VID 306 of 2016 BETWEEN: MAGI ENTERPRISES PTY LTD
Applicant
AND: LUVALOT CLOTHING PTY LTD
Respondent
AND BETWEEN: LUVALOT CLOTHING PTY LTD
Cross-Claimant
AND: MAGI ENTERPRISES PTY LTD
Cross-Respondent
JUDGE:
MURPHY J
DATE OF ORDER:
29 MARCH 2017
THE COURT ORDERS THAT:
1.The application for an adjournment of the trial is dismissed.
2.The Respondent/Cross Claimant pay the Applicant/Cross Respondent's costs of the application on an indemnity basis.
3.The proposed application by the Respondent/Cross Claimant for the evidence of one or other of its witnesses to be taken by video-link be listed for hearing at 9.30 am on 3 April 2017.
4.The matter be listed for mediation by Registrar Allaway on the afternoon of 3 April 2017 at the earliest time that the parties are available. The Registrar is authorised to give directions as to the conduct of the mediation including as to the attendance of any persons the Registrar considers necessary for an effective mediation, and the provision of appropriate documents and/or position papers.
Note: Entry of orders is dealt with in Rule 39.32 of the Federal Court Rules 2011.
REASONS FOR JUDGMENT
MURPHY J:
Before the Court is an interlocutory application by the respondent/cross-claimant, Luvalot Clothing Pty Ltd (Luvalot) seeking orders to adjourn the trial of a proceeding which is listed to start in less than a week, based on the unavailability of two important witnesses.
For the reasons I set out below I refused the application.
THE SUBSTANTIVE PROCEEDING
Procedural history
The applicant/cross-respondent, Magi Enterprises Pty Ltd (Magi) has designed, manufactured, offered for sale and sold garments under the brand “Kookai” in Australia and New Zealand since 1992. The Kookai garments are all designed in-house by Magi’s design team. One of the garment designs which Magi says it created is the Macy Tie Top. Magi filed an application to register that design on 22 June 2015, the design was registered on 3 November 2015 and the design was certified on 19 November 2015.
On 13 April 2016 Magi commenced the proceeding herein, which alleges that Luvalot infringed the registered design and it seeks compensatory and additional damages. The proceeding was initially brought against eight respondents but the case has been resolved against all respondents except Luvalot.
Luvalot is a designer, manufacturer and wholesaler of women’s fashion supplying to retailers, boutiques and agencies across Australia and overseas. It is a sizeable business, with over 400 active accounts with various retail stockists who make purchase orders each week. It operates in both China and Australia.
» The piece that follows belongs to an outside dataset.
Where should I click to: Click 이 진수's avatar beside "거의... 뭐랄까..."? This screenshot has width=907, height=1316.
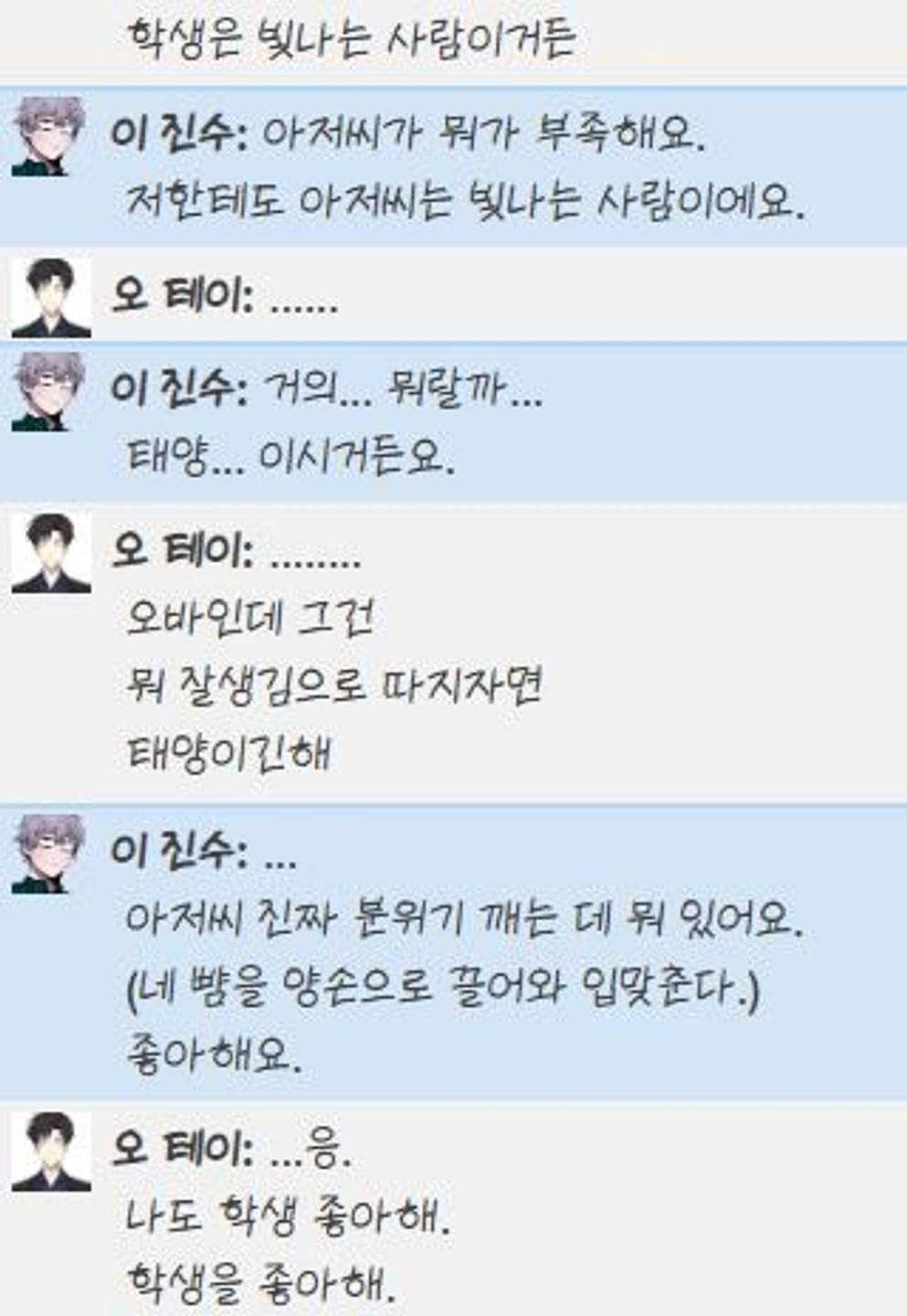click(50, 391)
Luvalot denies that it infringed the registered design. On 30 May 2016 Luvalot filed a Cross-Claim against Magi challenging the validity of the registered design. Luvalot alleges that the design is not validly registered because an image of a garment in the design was published on a Chinese website (the Taobao website) on or earlier than 11 June 2015, before the priority date of 22 June 2015. Luvalot concedes that if the relevant design was validly registered then it has engaged in infringing conduct.
By orders made on 15 September 2016, by consent, the trial was listed for hearing on 4 April 2017. Pursuant to the orders the parties filed their evidence in chief by way of affidavit in early December 2016.
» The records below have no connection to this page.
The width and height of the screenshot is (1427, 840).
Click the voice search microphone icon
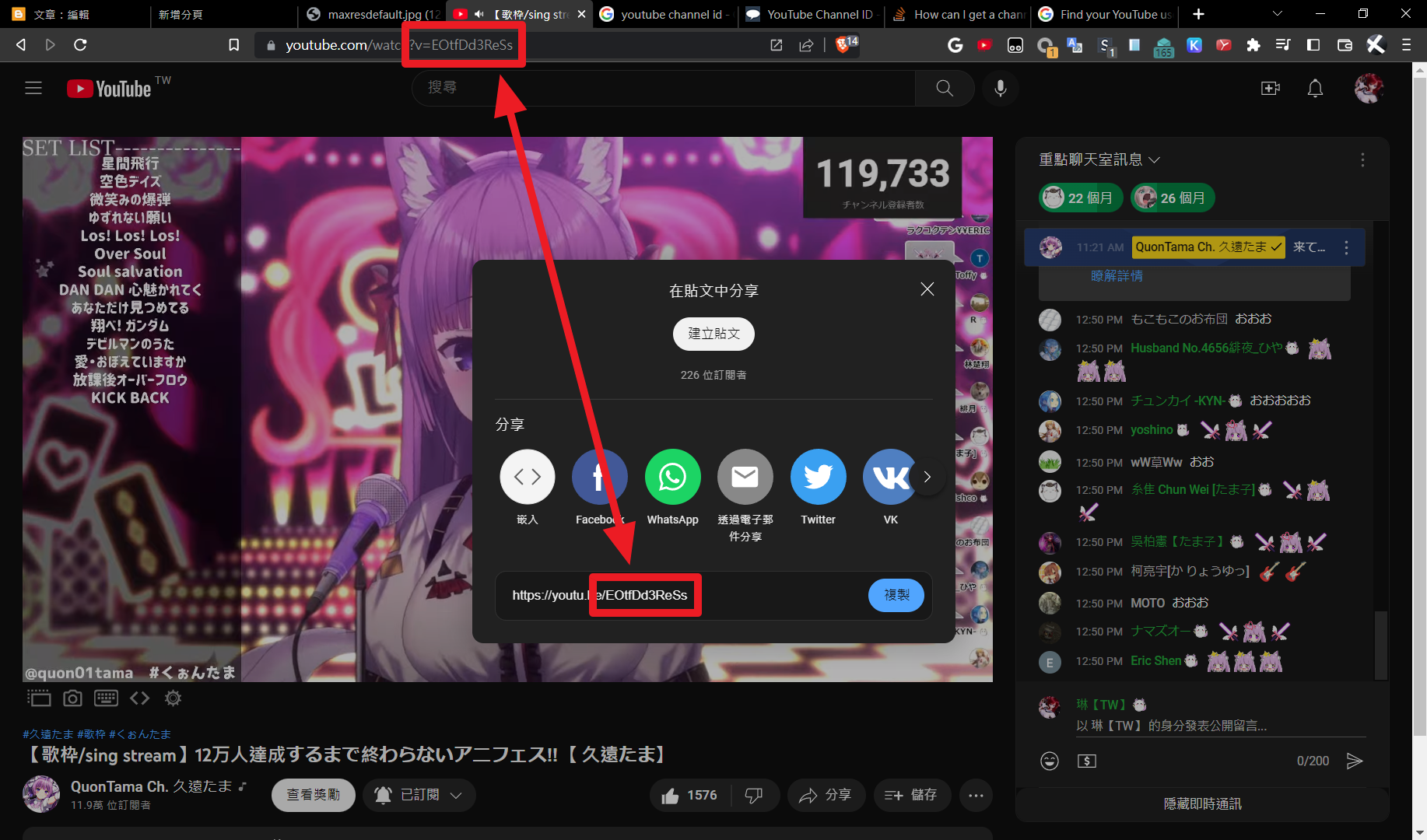pyautogui.click(x=1001, y=88)
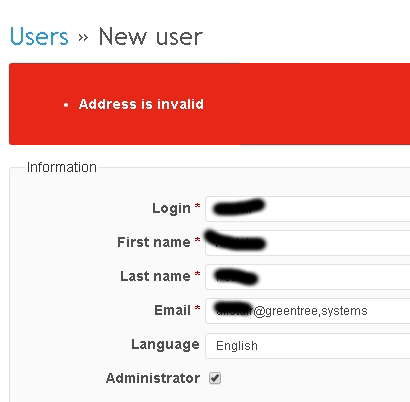Focus the Login input field
Image resolution: width=410 pixels, height=402 pixels.
[308, 209]
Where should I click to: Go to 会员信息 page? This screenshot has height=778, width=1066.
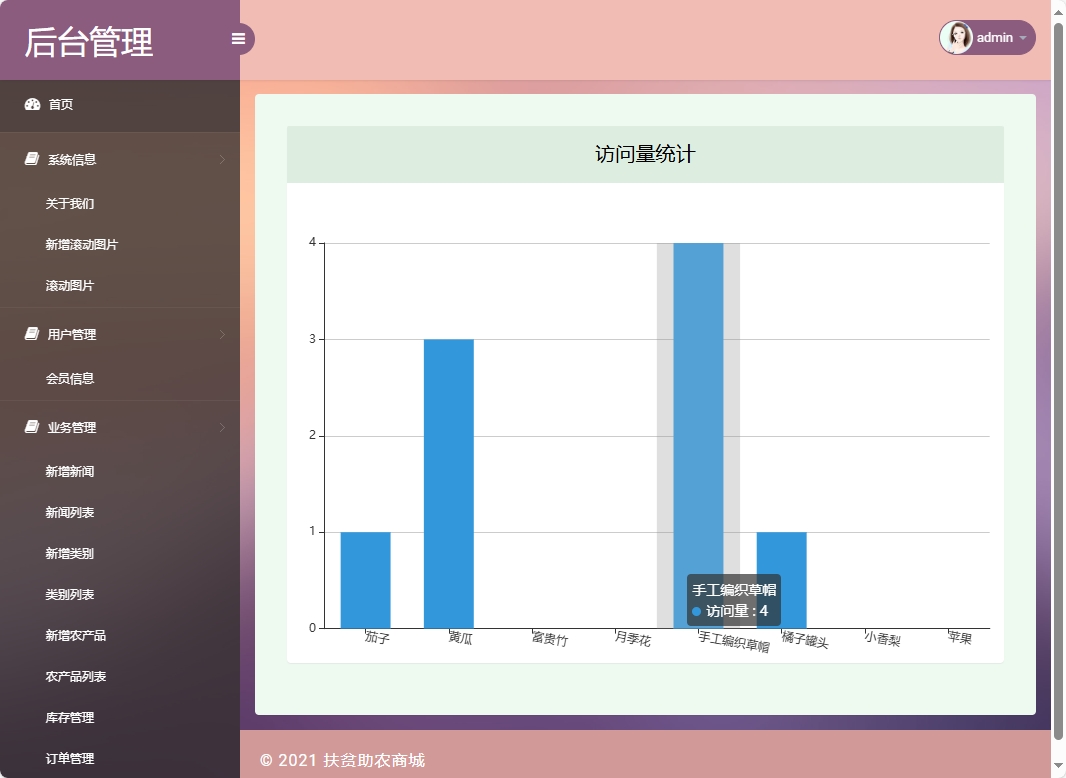tap(70, 378)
Luvalot filed affidavits by two non-English speaking Chinese witnesses:
(a)Ms Huang Bi Zi, a production assistant then in the employ of Luvalot and working at its premises in Guangzhou, China, made on 8 December 2016; and
(b)Mr Huang Wei Dong, the owner of Hong Rui Clothing Co Ltd (Hongrui), a company registered in China which operates a clothing distribution business through the Taobao website, made on 8 December 2016.
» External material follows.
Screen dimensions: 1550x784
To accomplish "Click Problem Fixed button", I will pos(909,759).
The application for adjournment is based upon the unavailability of these two witnesses to give evidence.
THE APPLICATION FOR ADJOURNMENT
On 23 March 2017 Luvalot filed the application now before the Court. The application sought orders that the trial date of 4 April 2007 be vacated and the matter be set down for trial on the first available date after 4 October 2017, and orders to vary the pre-trial timetable.
Luvalot relied upon the following evidence in support of the application:
(a)three affidavits of Mr Colin Cheung, a principal of the legal firm Actuate IP with the carriage of the proceeding for Luvalot, sworn 23 March 2017, 29 March 2017 and 29 March 2017;
(b)an affidavit of Mr Yong Peng, a lawyer trading under the business name Australian International Lawyers and Associates, sworn 23 March 2017; and
(c)an affidavit of Mr Cameron Lang, a lawyer employed by Actuate IP, sworn 28 March 2017.
Magi opposed the application and relied on the affidavit of Ms Lisa Egan, a partner in the legal firm K&L Gates, its solicitors, sworn 27 March 2017.
Mr Cheung’s affidavits contain most of the evidence on which Luvalot relied. His evidence is based on information provided to him by Ms Hian Luan Khor (Cecilia) Bucoy, the sole director of Luvalot. He did not refer to any conversations he had with Ms Bi Zi or Mr Wei Dong or to any information directly provided by them.
In relation to Ms Bi Zi, Mr Cheung deposed (on the basis of information provided by Ms Bucoy) that:
(a)Ms Bi Zi is in the late stages of pregnancy, is due to give birth in late April, and is therefore unwilling to travel to Australia to give evidence. This is corroborated by Mr Lang whose affidavit annexed an ultrasound report dated 23 March 2017 which states that Ms Bi Zi is in the late stages of pregnancy;
(b)due to Ms Bi Zi’s condition she is also unwilling to travel by train for four and a half hours to Guangzhou to give evidence by video link. Mr Cheung stated that Guangzhou is the nearest appropriate video link facility;
(c)Ms Bi Zi does not have a Chinese passport or a visa which would allow her to travel to Australia to give evidence for the trial. Mr Peng deposed that it is likely to take a Chinese national one to two months to obtain a passport and then a minimum of three months to obtain a visa for business travel to Australia. That is, approximately four to five months; and
(d)she resigned her employment with Luvalot on 10 December 2016 (two days after she made her witness affidavit).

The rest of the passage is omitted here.